From the Editors

Care at the end: Complementary goals

After rumors circulated that President Obama’s health-care reform would institute “death panels” for the elderly, Congress quickly abandoned any effort to address end-of-life issues in health-care legislation. It didn’t matter that the rumor-mongering reflected a willful distortion of section 1233 of a House bill that would have let Medicare reimburse physicians for helping patients develop a plan for end-of-life care.

The distortion was clearly motivated by the desire to derail health-care reform at all costs. Those with doubts on that score should consider that, as Amy Sullivan at Time magazine pointed out, in 2003 Republicans passed a prescription drug bill that endorsed end-of-life counseling in virtually the same terms that they now claim will lead to “pulling the plug on Grandma” (to quote Senator Charles Grassley of Iowa).

If those who demagogued the issue actually cared to listen to the elderly in their districts, they would know that most people as they near death especially fear the loss of control. Many fear that they will end their days hooked up to expensive machines and subjected to aggressive treatments when there is no chance of recovery. Many long to die at home, surrounded by family, rather than in a hospital. Above all they want to make their own choices about treatments and to have a doctor who understands their wishes—precisely what section 1233 endorsed.

If those who demagogued the issue actually cared to listen to hospital chaplains and to doctors who specialize in palliative and end-of-life care, they would know that the main threat to the well-being of the elderly and their families is not cruelly rationed care but a medical ethos of blindly trusting technology and avoiding all talk of mortality.

> Using the information:
a - In the editorial on end-of-life care, what would section 1233 of the House bill have allowed Medicare to do?
b - Pick up the editorial on end-of-life care after its last sentence and keep writing it.
These records have nothing to do with the editorial on end-of-life care.

(Excerpts from a dataset)
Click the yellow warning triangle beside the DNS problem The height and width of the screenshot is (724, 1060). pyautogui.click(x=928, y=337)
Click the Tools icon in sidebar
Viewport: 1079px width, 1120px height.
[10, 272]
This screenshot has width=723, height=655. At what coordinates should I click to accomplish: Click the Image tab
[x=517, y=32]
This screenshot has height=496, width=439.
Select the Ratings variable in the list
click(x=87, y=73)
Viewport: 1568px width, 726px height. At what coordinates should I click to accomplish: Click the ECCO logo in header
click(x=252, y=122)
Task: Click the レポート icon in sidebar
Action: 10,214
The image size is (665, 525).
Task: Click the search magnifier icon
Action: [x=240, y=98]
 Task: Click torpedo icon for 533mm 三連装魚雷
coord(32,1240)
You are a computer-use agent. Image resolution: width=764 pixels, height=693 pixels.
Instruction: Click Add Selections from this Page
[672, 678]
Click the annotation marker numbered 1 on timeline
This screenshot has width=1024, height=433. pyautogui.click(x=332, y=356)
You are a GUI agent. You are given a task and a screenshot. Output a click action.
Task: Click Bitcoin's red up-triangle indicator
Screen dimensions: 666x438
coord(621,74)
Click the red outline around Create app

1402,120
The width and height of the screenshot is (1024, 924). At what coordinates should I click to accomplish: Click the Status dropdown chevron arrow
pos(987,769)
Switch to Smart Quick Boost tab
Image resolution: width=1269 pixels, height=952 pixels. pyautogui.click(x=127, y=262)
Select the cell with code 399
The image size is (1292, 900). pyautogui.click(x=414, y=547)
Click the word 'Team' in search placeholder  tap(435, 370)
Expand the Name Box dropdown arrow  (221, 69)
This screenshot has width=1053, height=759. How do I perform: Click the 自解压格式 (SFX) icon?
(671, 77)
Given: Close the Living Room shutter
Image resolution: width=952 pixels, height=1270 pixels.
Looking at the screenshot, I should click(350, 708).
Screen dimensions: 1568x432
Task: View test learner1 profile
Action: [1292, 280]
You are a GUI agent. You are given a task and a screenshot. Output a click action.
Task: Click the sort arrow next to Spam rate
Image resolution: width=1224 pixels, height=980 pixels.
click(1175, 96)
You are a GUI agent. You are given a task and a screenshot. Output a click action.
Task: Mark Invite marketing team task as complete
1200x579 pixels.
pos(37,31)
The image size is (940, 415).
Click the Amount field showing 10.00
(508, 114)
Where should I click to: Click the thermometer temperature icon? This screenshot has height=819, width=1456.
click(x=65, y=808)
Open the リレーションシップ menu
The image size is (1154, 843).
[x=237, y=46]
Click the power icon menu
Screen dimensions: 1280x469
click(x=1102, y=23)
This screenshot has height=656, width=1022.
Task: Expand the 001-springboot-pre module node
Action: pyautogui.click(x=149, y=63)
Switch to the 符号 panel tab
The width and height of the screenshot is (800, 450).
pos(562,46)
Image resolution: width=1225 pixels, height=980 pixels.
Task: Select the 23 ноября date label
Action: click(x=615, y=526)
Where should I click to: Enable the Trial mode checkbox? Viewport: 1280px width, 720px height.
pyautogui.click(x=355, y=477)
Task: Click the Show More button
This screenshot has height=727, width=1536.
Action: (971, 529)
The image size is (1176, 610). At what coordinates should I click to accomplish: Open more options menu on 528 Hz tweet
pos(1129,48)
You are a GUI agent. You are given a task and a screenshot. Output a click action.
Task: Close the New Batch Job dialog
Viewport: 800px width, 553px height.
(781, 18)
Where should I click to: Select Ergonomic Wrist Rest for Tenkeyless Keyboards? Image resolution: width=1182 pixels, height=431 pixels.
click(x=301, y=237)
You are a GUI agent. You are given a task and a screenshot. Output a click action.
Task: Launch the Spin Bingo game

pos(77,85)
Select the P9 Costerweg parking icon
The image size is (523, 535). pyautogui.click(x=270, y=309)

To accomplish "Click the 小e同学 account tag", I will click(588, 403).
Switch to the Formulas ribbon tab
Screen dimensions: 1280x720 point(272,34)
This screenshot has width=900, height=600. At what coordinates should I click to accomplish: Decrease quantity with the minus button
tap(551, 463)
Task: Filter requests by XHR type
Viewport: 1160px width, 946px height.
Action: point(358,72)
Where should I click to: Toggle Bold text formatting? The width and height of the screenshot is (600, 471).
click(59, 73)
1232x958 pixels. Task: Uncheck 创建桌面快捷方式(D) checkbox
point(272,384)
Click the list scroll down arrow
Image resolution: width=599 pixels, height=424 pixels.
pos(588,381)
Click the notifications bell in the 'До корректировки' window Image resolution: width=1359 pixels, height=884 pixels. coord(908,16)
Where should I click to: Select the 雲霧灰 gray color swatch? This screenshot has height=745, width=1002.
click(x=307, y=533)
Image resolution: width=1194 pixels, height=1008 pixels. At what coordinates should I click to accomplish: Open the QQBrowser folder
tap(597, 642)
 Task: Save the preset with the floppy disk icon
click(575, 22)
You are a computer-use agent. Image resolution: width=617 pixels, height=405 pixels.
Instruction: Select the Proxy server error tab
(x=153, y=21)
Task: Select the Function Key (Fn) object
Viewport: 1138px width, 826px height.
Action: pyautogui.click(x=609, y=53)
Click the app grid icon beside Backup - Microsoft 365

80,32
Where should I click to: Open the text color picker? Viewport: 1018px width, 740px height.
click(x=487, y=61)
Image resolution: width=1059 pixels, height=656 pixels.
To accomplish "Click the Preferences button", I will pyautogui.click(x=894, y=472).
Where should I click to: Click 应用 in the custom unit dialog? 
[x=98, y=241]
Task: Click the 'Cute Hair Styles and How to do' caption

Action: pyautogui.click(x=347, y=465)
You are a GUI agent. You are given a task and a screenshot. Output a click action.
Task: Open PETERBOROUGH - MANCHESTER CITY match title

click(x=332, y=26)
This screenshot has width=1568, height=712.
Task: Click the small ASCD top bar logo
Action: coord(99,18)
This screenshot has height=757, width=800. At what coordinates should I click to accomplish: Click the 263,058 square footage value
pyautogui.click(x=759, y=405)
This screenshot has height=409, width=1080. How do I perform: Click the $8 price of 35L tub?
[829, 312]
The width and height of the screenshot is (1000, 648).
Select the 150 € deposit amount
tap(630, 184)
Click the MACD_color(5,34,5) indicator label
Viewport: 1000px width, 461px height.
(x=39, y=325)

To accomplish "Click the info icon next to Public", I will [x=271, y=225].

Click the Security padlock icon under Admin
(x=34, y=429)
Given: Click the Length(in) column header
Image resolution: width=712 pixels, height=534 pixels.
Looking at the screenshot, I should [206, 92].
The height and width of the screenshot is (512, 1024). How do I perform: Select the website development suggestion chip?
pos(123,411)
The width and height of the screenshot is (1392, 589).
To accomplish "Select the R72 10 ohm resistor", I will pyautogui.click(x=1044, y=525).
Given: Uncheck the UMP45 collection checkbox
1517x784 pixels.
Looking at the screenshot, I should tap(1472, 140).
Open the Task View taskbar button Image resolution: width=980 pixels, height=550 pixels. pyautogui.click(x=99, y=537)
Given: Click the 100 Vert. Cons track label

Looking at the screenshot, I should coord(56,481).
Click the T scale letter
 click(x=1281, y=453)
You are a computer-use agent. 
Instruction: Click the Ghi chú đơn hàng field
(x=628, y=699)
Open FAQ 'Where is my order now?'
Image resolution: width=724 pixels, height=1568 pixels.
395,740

> Answers to the problems:
a - It would have let Medicare reimburse physicians for helping patients develop a plan for end-of-life care.

b -
Section 1233 did not spring from the mind of some cold-hearted bureaucrat. It emerged from experts in end-of-life care, including officials at Gundersen Lutheran Hospital in LaCrosse, Wisconsin. Gundersen has been a national leader in humanely addressing end-of-life issues. Hospital officials have encouraged doctors to take the time to discuss death and dying with patients and their families—even when the doctor’s time is not reimbursed. Officials at Gundersen and at LaCrosse’s other hospital have also encouraged residents to develop advance directives for care and to do so well before the end of life, and that effort has made a difference, reports the Washington Post. More than 90 percent of people in LaCrosse have such directives in place, which is double the national average.

Encouraging people to talk about end-of-life care does, in fact, tend to save money, since many people prefer treatments that entail shorter hospital stays and less aggressive measures. Allowing people to die as they wish and avoiding unnecessary expenses are complementary goals. And eventually they will have to be part of health-care reform.